NEVER use your own spoon or fork to take food from a public serving tray or dish. And NEVER drink out of the milk jug or orange juice jug but take time to pour a glass out of respect for others.  Remember you will only be respected to the degree in which you respect others.  Many infections diseases including some of which are untreatable are spread from saliva.  Even one form of hepatitis is contagious by saliva. And always keep your napkin in your lap if you are a lady.

It is a violation not to wear plastic gloves when preparing food in public restaurants so always keep that in mind when cooking for your loved ones.

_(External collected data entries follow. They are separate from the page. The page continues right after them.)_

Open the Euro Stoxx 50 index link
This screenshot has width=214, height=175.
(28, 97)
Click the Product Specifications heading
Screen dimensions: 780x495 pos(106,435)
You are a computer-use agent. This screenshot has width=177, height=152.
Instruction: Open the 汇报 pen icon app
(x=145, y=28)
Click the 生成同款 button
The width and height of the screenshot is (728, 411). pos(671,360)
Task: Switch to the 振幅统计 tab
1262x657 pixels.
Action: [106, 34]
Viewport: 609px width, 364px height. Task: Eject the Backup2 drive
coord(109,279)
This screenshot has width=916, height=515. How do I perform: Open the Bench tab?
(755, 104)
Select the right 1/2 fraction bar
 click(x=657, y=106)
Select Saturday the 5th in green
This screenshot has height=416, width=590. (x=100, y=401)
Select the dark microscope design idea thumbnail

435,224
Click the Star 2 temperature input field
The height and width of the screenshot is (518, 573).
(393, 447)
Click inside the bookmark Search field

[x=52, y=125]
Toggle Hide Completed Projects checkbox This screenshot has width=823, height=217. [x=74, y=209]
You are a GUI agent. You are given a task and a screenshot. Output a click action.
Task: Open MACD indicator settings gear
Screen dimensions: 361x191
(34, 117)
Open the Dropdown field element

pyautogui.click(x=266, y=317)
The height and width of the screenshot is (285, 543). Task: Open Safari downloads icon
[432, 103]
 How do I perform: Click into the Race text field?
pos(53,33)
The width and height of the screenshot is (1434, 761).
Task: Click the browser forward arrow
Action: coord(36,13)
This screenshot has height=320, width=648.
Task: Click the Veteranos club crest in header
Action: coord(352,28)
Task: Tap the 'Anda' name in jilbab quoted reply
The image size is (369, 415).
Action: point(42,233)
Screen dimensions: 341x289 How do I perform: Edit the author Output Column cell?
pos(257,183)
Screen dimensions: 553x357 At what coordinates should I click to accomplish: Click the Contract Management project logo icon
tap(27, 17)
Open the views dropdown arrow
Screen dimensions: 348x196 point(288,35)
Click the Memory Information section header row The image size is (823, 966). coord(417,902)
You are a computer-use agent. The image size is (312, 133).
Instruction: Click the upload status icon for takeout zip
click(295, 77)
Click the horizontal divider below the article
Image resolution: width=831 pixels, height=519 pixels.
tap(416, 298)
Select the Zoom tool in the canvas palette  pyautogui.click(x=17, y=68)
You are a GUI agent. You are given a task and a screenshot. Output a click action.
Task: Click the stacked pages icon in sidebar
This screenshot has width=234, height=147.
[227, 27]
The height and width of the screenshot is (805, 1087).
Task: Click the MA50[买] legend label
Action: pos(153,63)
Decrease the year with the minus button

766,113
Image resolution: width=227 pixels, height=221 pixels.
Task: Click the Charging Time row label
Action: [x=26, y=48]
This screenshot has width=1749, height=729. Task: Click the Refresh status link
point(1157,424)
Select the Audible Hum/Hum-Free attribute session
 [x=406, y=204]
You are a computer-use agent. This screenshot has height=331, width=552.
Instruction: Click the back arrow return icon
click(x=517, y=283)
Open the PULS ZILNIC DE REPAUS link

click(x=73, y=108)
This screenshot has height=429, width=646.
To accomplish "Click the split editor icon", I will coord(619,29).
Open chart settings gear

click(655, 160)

For all you food servers and chefs; don't ever taste the food with the utensil that you are using to stir or cook the food with and then put it back into the food. That is rude and disgusting.  Furthermore it is a violation of the health department and food servers regulations board. I have seen public food servers preparing cheeses, breads and other food without wearing gloves that is also against the food and health regulations.  Fingernails carry many bacteria and germs and are easily transferable when you prepare food with unprotected hands.
Of course you don't have to wear plastic gloves while making your family dinner but always wash your hands thoroughly before touching any food out of respect for others.

Don't Crowd Anyone at the buffet table or at the dinner table! 

In Laredo Texas where the population is 99% Mexican while I was there in 2006 a man got right on my heals in a check out line at a gas station.  That night on the news the police arrested a man for doing the same thing as there were a ring of people who were gang related that was going around collecting pin numbers off of credit cards and stealing them.

Something similar happened in Mississippi where the population in Jackson is 99% African American.  A man stood 1 foot high above the top of my head and he got right on my heels in a gas station and he touched me improperly on my butt.  I got out of line, got far enough of way from him where I could see him and I shouted out "If you ever touch me again I will call the police and have you arrested" and I also complained to the manager.  It was completely obvious that the man did it on purpose.  I was furious to say the least!

 We were always taught in Missouri schools that proper social etiquette is to always stand one arms length distance away from each other while standing in line.  I think those manners need to be retaught in our population.  And perhaps crime levels will dissipate as they realize there is a behavior that is socially acceptable and there are those social behaviors that are not appropriate in public.



Don't forget to say the blessings over the food.   Everyone should wait until the blessing prayer is finished before digging in. Remember, we have MUCH to be thankful about!  Chow!